黙して語らない騎士、王都へ行く。13
試合が終わると、庭園でお茶会に出席したり、騎士団の元へ行く人と、帰る人・・様々だった。
私達は、もちろん庭園へと誘われた・・。
ええーー、行くの〜〜??思いっきり顔に出ていたのだろう・・。ニルギさんが、ぶっと吹き出す。
「騎士だったら、そんな顔をしたらダメだぞ?」
「・・見習いなので、まだ無理ですー」
ニルギさんと私の会話を聞いて、ルピスさんがクスクスと笑う。
ルピスさんも、ルーンさんの警護のために庭園へ向かうので一緒だ。騎士さんに案内してもらうけれど、私の格好もあって注目を浴びている。
「・・隊服着るなんて、信じられないんですかね?」
「普通は、めかしこんでアプローチするからな」
「ああ、なるほど・・・」
ニルギさんは、面白いのかニヤニヤして私を見る。
「後で写真を撮りたいんだが・・」
「私は高いですよ?」
そう言うと、ついに笑い出した・・。失礼な。演習場の入り口に着いて、キラさんに一声かけてから庭園へ行こうとすると、女性陣に囲まれたキラさんがいた。す、すごい!!リアルで囲まれている人、初めて見た!!びっくりしていると、ニルギさんがニヤニヤしながら私を見る。
「・・・騎士のフリして、行ってもみてもいいですかね?」
「面白いから、ぜひ!」
「団長さんに言わないでくださいよ?」
一応、釘を刺してからタタッとキラさんの方へ駆け寄ると、キラさんが私を見つけると、
「仕事が・・」
そう言って、私の元へやって来る。
ちょっと複雑な顔をして、私を見るので私は面白くなってしまって、ニコニコだ。
「・・・ナル、その格好・・」
「えへへ〜〜!どうですか?似合いますか?団長さんに貰って、こっそり持ってきたんですよー!」
ヘラっと笑って、敬礼をしてみた。
「お迎えにあがりました!この後、どうしますか?」
キラさんは、ふっと小さく笑って私の頭に手を置くと、耳元に顔を寄せる。
「・・姫と、お茶会へ」
低い声で囁くから、思いっきり後ろへ後ずさった。いきなりの低音ボイスはやめて頂きたい所存です!!顔が赤いのであろう私をキラさんは少し見つめると、支度をするから一緒に来て欲しいと言うので、ニルギさん達に後からキラさんと行く事を伝えて、先に行ってもらった。

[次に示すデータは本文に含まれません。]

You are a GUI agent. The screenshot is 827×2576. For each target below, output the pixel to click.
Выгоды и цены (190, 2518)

ニルギさん達に伝えて、キラさんに駆け寄っていく私をキラさんがじっと見ている。何かあったのかな?
「キラさん、どうかしました?」
キラさんは、そっと私の手を繋ぐと、後ろで女性陣の悲鳴が聞こえる。おおー・・、すごいなぁ・・。目を丸くする私を、気にせずキラさんは手を引っ張っていく。
演習場の控え室だろうか、そこへ一緒に入っていくと、キラさんは扉を閉めて私を見る。
「・・・何か、怪我はないか?」
「へ?怪我?何もないですよ?」
「・・・ドレスは・・」
「ああ、ええと・・ちょっとぶつかっちゃって・・汚しちゃって」
と、言っておかないと恐ろしい事が起きそうで・・。
ここは、全力で誤魔化します。
少し眉を下げて私を見るキラさんは、多分わかってるだろうけど・・。今回はせっかくのお祝いの席だし、事を荒立てたくないし・・。

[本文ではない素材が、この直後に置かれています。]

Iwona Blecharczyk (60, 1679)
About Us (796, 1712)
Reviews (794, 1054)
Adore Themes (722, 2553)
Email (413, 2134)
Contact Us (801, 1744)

そう思っていると、キラさんがそっと抱きしめてきたので、そういえば勝ったのに何も言ってない事を思い出して、ちょっと私も抱きしめてキラさんを見上げる。
「・・キラさん、試合すごく格好良かったです!えっと、おめでとうございます・・」
キラさんは、私の一言ではっとする。
いや、今思い出したでしょ?言われるまで、私の事で頭いっぱいだったでしょ?
思わず、笑ってしまって・・キラさんが複雑な顔をする。ごめーん。
キラさんは笑う私の顎を掴んで、ちょっと上に向けると、チュッとキスする。
「き、キラさん!!」
「優勝祝い」
「い、いきなりとかは・・」
びっくりするんですけど?って思ってキラさんを見ると、少し面白そうに私を見る。照れてる私なんて、いつも見てるのに・・。キラさんはぎゅっと更に密着してきて、私の顎を掴んで離さない。う、うわわ・・
「・・もう一度」
無理!!格好いいから無理!!
そんな言葉は、結局キスで塞がれてしまう結果となった・・。